Peter Shooter continues to lead his teams of FIDO volunteers in their never-ending war against the very aggressive and invasive African subspecies of Abrus prectorius.
The native Abrus prectorius, which does not naturally occur south of Gladstone, would never be termed aggressive in its natural range. As Peter prepares for another round of battle against this die-hard opponent in May (funded by BMRG), comparisons are being made to trying to eliminate triffids! However, Peter and his teams believe that, albeit slowly, they are beginning to gain the upper hand.
Luckily, Abrus exists only in Happy Valley and its immediate surrounds. Another factor in the favour of Peter and his team is that all of the evidence suggests that the plant’s spread is constrained by its manner of dispersion: in the foot pads of dingoes. There is no evidence to suggest that birds disperse the poisonous bright red and black seeds that give the plant its colloquial name of Crab’s Eye. The Abrus thus follows very closely the roads in and out of Happy Valley and, with the exception of an area north of Happy Valley that is a known dingo lair area, is not being carried too far from the main Happy Valley infestation.
As a result of trials, it has been found that manual removal of Abrus (even cut and paint) is almost impossible unless treatment areas are revisited at least weekly. Therefore, the most effective way to control Abrus is by chemical spraying with glyphosate. Peter’s teams have to comprise some very fit warriors, to lug 15 kg backpack sprays through heavy bush and up steep slopes; however, they do it with good grace to protect K’Gari’s natural integrity, oftentimes coming back for more.

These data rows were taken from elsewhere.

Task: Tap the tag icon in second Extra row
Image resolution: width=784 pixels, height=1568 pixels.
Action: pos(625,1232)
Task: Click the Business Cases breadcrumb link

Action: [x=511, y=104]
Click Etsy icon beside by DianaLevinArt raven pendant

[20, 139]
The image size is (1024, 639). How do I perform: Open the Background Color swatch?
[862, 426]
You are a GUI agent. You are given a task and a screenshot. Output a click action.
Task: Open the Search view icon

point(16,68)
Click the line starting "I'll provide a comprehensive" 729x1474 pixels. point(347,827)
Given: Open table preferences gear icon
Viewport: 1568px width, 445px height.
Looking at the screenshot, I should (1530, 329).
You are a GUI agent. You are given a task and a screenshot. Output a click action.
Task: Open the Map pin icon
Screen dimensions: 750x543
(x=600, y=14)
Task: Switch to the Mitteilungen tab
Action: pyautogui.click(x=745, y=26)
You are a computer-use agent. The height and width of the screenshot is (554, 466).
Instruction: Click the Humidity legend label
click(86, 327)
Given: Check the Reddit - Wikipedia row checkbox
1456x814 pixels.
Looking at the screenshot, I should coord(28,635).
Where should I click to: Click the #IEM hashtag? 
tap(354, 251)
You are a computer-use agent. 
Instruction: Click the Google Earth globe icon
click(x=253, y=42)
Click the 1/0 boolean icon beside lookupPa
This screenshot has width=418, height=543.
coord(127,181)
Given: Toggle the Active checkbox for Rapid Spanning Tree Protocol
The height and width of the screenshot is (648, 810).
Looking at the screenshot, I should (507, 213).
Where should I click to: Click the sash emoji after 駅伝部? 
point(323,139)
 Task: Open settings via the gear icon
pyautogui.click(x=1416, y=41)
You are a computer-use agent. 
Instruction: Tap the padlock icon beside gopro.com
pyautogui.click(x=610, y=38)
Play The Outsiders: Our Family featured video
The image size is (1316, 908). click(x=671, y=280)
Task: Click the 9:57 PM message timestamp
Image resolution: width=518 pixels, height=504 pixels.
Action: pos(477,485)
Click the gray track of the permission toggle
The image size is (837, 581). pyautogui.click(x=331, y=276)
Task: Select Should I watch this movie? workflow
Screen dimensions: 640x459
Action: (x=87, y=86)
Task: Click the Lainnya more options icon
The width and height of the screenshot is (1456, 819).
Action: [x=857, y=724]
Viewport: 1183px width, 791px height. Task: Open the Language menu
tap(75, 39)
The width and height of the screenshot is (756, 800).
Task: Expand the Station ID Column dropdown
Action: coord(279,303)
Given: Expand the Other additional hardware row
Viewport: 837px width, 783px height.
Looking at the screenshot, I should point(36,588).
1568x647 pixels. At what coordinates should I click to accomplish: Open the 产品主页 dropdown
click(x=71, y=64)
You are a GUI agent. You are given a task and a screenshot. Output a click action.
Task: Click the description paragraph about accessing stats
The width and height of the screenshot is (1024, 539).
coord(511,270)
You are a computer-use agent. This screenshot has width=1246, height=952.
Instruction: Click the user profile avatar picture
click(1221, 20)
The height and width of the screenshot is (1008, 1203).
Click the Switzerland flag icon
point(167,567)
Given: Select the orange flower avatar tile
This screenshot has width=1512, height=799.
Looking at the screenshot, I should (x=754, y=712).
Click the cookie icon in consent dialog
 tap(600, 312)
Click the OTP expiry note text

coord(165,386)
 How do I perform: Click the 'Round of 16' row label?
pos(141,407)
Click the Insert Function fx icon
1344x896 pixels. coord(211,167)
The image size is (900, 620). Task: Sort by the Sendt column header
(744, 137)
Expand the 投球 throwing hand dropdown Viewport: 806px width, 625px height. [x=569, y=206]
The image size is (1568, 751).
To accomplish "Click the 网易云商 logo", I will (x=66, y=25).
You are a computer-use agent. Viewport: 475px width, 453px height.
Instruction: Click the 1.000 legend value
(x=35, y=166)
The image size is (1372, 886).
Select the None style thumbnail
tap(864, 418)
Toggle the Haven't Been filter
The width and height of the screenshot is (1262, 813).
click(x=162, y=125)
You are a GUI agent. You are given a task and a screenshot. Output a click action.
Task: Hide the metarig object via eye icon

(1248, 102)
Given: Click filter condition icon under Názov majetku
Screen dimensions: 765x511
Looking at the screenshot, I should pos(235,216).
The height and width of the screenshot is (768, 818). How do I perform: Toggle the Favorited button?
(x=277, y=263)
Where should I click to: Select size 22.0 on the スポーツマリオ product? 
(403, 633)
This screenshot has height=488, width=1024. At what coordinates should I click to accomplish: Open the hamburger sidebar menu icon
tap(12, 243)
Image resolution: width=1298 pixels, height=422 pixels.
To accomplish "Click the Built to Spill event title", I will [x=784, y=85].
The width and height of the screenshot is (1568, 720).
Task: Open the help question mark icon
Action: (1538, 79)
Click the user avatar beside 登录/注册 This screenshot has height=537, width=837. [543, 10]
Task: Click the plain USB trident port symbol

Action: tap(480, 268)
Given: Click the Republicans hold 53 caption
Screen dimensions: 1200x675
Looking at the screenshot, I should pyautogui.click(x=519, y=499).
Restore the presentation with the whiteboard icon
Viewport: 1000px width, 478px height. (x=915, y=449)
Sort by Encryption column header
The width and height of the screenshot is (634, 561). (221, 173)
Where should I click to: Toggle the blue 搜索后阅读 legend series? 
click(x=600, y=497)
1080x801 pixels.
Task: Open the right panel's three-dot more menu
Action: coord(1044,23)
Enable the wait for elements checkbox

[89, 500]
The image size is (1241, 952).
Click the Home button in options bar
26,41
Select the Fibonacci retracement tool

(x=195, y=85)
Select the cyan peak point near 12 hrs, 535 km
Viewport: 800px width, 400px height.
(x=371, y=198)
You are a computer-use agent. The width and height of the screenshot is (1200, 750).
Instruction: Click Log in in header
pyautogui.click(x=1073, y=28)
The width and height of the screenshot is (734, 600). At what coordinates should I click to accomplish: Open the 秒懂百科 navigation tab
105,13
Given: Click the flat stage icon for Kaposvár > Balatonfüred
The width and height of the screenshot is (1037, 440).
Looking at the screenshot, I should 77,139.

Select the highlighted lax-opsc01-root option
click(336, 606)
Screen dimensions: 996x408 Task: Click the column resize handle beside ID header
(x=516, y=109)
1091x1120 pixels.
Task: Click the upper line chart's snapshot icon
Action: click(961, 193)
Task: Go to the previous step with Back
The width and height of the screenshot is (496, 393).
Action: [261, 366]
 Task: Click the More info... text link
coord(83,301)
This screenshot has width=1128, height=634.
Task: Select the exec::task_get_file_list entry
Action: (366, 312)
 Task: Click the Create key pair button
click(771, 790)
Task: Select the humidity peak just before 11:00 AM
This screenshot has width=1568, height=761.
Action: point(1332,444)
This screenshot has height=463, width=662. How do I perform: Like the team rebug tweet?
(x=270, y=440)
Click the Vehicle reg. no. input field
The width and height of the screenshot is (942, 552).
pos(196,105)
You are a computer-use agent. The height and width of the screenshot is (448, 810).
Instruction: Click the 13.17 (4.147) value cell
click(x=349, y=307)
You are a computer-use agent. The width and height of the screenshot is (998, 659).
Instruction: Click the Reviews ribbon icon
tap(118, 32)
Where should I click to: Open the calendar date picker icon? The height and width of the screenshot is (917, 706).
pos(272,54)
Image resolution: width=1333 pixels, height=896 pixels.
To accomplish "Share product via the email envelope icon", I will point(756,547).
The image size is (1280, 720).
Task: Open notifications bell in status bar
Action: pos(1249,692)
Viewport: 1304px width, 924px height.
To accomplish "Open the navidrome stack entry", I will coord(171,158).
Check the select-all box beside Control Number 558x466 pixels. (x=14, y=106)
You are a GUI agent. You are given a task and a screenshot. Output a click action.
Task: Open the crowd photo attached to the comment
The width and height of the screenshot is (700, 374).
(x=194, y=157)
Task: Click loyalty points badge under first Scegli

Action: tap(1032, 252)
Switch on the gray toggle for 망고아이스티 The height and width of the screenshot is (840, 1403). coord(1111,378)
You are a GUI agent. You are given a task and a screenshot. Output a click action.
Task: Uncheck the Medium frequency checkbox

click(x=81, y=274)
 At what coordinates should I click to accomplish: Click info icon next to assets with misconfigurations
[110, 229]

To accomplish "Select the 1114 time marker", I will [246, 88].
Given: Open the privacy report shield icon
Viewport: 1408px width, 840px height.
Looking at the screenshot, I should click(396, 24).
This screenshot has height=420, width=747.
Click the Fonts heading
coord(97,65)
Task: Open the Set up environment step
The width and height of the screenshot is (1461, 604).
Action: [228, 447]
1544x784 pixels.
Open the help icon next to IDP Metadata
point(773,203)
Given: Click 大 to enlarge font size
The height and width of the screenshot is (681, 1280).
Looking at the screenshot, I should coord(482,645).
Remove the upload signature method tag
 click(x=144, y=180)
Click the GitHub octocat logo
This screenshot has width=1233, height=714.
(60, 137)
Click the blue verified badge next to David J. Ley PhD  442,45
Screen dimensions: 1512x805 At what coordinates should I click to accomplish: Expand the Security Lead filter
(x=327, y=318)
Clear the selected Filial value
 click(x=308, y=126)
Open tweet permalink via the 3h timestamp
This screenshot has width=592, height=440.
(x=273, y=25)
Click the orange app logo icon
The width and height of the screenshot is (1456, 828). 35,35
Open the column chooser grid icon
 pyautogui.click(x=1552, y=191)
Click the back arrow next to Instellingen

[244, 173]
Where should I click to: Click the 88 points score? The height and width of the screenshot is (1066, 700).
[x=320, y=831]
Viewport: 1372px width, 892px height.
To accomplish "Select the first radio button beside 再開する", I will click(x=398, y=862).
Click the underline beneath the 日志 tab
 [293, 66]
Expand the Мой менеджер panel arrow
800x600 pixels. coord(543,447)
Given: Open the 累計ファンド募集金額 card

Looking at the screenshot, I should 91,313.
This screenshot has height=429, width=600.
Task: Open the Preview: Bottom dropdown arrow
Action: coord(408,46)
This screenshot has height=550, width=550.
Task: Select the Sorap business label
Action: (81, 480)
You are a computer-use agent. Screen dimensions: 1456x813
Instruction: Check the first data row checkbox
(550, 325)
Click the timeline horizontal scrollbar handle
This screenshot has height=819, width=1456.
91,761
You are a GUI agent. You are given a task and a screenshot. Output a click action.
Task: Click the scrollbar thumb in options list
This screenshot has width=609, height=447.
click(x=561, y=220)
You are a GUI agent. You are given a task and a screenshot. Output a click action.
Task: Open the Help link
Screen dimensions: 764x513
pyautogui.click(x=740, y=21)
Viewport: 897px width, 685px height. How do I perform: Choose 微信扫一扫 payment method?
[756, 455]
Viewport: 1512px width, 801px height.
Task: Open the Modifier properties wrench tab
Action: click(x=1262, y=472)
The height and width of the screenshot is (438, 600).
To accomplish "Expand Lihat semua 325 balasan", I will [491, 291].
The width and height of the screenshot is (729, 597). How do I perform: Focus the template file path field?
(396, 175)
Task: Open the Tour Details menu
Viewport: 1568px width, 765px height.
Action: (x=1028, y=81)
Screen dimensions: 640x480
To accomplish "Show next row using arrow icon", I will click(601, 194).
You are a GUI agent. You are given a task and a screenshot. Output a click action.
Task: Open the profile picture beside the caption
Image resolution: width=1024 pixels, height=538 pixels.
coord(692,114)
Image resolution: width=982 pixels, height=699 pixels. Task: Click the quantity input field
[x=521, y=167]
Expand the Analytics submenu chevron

A major problem in controlling Abrus is that it is a prodigious seeder and the germination rate of the seeds is alarming. Peter’s battle plan is:
- to maintain regular spraying to kill existing Abrus before it seeds
- to continually go over previously treated areas to kill off any seedlings from seed dropped previously, before they can seed again
- to make it a priority to eliminate all Abrus outside the dingo fence to stop the spread of Abrus beyond Happy Valley, before closing in on the last of the enemy inside the perimeter.
Knowing how long the seed remains viable is critical. For this reason, one of Peter’s fellow volunteers, Peter Dorney, a Sunshine Coast nurseryman, in March set up scientific germination trials to answer this vital question. This prompted Su Dawson to find some seeds that she had put away in 2013 to see if they would germinate. Beating the triffid-like Abrus will require strength, enthusiasm and a bit of science.
Side activities: The team did a bit more than just spray Abrus in March. Apart from their ‘work’, they would walk the beach and collect litter—lots of litter, and some was huge. Peter Shooter reported:
Every day in his spare time Geoff walked the beaches collecting man-made ‘flotsam and jetsom’ and depositing it in piles for later collection. On the last day of our trip, we took the trailer to Eurong and swept the beach from Eurong to Eli Creek. Many large items including pallets, drums, rope, poly pipe, oyster racks and more were removed. Geoff’s piles contained all the predicted items—thongs, bottles and plastic bags, to name a few. The most spectacular, and by far the largest, piece collected was a bamboo raft, half buried in sand, high on the beach. We finally got it out with the help of a tow from the 4WD. This raft is very well made with skilful bamboo joinery and lashing.